What They're Selling
City leaders are pitching "Y’all Street" as a national alternative to Wall Street, pointing to multiple new exchanges and recent recruiting wins that boosters say could shift some capital markets attention to Texas. Central to that pitch is the Texas Stock Exchange, which has raised north of $250 million and is targeting a 2026 trading start in the Knox‑Henderson area, according to Dallas Innovates, while Nasdaq and NYSE moves have amplified the "Y’all Street" narrative.
City Hall And The Timing
The timing of the New York trip drew scrutiny because city staff previously estimated it could cost up to $345 million to fully repair the aging City Hall, and council members are set to publicly discuss an independent condition report. When pressed about the overlap, Johnson said "this is when we could coordinate the delegation on making the trip," adding that the dates were set so the many participants could attend, according to The Dallas Morning News.

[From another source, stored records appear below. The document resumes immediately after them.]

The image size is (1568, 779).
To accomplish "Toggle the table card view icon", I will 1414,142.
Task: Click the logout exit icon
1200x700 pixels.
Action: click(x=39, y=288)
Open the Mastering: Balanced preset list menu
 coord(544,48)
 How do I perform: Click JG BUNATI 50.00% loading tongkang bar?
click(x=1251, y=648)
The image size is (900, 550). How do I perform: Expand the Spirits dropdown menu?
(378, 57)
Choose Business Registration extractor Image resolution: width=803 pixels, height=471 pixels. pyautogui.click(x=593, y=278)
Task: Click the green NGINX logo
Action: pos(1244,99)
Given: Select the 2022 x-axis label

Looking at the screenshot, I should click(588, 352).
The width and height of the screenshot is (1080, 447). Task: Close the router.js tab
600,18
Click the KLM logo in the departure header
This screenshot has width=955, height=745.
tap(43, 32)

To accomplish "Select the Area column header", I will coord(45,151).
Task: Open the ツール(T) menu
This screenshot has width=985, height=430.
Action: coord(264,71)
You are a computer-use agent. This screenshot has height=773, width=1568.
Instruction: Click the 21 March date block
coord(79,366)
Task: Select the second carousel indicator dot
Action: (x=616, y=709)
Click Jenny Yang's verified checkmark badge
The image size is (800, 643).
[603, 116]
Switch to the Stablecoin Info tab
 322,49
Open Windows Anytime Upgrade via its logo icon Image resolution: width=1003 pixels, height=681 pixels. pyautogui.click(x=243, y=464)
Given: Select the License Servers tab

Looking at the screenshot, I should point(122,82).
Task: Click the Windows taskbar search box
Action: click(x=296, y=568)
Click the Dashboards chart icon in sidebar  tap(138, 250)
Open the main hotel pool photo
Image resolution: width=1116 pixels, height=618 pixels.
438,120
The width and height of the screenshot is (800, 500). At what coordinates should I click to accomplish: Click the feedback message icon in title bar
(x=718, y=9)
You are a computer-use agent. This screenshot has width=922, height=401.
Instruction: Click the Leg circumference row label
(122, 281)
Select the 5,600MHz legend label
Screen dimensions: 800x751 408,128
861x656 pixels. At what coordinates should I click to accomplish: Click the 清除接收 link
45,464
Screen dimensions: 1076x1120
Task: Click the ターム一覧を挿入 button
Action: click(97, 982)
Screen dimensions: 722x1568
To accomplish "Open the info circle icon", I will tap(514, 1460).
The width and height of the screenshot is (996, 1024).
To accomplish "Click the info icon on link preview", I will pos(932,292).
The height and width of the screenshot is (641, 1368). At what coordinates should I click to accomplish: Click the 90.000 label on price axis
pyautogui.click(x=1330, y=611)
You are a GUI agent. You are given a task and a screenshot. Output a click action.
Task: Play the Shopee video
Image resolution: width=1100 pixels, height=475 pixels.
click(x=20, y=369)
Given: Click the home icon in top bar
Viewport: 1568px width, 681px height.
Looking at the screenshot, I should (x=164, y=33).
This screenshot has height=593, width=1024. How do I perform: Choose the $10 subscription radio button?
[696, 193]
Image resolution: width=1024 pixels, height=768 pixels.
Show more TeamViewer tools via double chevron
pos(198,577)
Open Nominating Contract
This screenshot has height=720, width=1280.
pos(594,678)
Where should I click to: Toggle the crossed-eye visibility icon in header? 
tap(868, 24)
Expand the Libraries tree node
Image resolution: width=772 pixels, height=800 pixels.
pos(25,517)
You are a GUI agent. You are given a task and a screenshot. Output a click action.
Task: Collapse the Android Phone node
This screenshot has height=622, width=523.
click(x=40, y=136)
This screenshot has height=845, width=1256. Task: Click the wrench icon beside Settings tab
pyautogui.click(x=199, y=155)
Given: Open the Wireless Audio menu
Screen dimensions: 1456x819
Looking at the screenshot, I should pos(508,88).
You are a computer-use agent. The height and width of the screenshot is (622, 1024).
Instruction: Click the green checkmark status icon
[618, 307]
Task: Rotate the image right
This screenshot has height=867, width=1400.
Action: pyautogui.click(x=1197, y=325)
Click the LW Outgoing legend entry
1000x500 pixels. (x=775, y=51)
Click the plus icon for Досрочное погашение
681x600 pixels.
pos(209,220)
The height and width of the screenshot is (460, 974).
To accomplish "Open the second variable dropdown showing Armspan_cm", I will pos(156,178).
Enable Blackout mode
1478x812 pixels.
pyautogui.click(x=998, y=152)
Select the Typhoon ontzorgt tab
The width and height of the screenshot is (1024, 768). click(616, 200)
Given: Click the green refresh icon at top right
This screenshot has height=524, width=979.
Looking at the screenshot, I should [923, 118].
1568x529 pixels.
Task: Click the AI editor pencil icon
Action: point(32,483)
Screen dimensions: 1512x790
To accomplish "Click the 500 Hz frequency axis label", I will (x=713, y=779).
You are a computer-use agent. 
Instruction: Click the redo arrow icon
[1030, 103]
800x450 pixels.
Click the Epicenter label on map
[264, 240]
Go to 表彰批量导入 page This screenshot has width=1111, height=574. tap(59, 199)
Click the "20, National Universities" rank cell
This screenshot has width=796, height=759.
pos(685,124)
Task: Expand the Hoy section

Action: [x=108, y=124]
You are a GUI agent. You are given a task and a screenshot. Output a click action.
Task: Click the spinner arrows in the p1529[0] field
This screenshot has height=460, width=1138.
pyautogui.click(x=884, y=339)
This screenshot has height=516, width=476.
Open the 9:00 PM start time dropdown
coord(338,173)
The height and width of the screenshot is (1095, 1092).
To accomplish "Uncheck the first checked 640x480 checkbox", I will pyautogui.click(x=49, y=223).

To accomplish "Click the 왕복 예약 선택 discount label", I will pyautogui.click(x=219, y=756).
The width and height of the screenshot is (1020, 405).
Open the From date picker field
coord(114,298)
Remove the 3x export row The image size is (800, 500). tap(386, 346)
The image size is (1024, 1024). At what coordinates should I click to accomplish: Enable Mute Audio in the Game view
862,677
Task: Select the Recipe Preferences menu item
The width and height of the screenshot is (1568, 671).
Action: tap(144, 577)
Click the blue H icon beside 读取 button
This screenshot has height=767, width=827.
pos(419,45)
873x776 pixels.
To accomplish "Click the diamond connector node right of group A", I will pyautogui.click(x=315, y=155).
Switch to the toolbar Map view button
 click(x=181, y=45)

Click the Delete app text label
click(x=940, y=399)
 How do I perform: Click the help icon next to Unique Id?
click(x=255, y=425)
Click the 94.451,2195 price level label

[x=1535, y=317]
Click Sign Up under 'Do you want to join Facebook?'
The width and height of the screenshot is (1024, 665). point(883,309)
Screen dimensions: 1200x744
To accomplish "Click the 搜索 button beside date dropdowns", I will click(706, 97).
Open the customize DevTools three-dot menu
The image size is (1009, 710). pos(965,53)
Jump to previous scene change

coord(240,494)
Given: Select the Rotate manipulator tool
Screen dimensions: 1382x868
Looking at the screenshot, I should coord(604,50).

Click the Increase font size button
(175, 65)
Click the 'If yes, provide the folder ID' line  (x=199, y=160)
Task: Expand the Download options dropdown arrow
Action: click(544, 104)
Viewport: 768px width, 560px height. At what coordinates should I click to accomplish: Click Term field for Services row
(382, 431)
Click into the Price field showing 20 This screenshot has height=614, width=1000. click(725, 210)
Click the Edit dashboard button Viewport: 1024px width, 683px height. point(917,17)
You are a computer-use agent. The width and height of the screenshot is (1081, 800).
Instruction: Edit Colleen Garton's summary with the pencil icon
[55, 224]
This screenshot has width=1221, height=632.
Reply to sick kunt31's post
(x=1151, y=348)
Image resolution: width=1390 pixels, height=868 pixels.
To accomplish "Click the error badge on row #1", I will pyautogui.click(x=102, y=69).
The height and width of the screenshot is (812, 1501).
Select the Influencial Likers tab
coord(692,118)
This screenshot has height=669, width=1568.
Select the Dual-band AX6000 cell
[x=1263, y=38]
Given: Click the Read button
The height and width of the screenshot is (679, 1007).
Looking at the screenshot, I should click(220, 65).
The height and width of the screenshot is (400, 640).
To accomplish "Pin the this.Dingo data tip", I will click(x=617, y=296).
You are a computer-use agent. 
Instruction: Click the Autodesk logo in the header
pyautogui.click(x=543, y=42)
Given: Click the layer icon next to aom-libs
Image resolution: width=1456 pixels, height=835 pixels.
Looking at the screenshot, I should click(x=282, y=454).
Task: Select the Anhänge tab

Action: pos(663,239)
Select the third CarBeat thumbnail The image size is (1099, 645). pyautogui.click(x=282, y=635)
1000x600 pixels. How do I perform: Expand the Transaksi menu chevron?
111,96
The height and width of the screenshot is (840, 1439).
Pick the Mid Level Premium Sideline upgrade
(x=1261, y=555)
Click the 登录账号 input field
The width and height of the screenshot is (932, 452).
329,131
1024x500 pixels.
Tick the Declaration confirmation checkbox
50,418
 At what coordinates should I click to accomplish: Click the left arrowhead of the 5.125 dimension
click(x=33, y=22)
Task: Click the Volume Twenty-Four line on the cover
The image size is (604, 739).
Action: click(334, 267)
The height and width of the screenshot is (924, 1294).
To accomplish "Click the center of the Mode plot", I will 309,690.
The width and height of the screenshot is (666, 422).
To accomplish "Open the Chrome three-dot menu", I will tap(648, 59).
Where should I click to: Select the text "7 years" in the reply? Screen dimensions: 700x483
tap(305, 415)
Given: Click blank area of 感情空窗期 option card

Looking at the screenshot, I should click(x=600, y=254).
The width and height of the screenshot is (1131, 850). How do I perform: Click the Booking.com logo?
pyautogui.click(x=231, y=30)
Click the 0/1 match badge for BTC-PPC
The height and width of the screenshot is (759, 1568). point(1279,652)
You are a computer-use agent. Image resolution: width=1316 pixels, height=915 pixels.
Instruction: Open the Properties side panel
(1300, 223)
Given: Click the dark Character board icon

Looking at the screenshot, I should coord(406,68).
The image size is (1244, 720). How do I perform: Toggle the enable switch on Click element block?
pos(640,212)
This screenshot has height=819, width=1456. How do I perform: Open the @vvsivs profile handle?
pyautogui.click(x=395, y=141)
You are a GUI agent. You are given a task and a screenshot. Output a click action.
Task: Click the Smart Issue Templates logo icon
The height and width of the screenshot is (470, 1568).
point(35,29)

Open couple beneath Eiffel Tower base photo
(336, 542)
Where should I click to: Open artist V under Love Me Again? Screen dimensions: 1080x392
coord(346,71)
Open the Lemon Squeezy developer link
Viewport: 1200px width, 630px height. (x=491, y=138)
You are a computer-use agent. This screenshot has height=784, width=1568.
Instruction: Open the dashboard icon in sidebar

Analysts caution that exchanges and corporate relocations usually play out over years, with dual listings and regional offices more likely near‑term outcomes than instantaneous headquarters moves. As outlined by Investopedia, building listings, market share and a supporting ecosystem takes time, so Dallas' New York push will probably be judged on concrete listings, hires and follow‑through rather than slogans alone.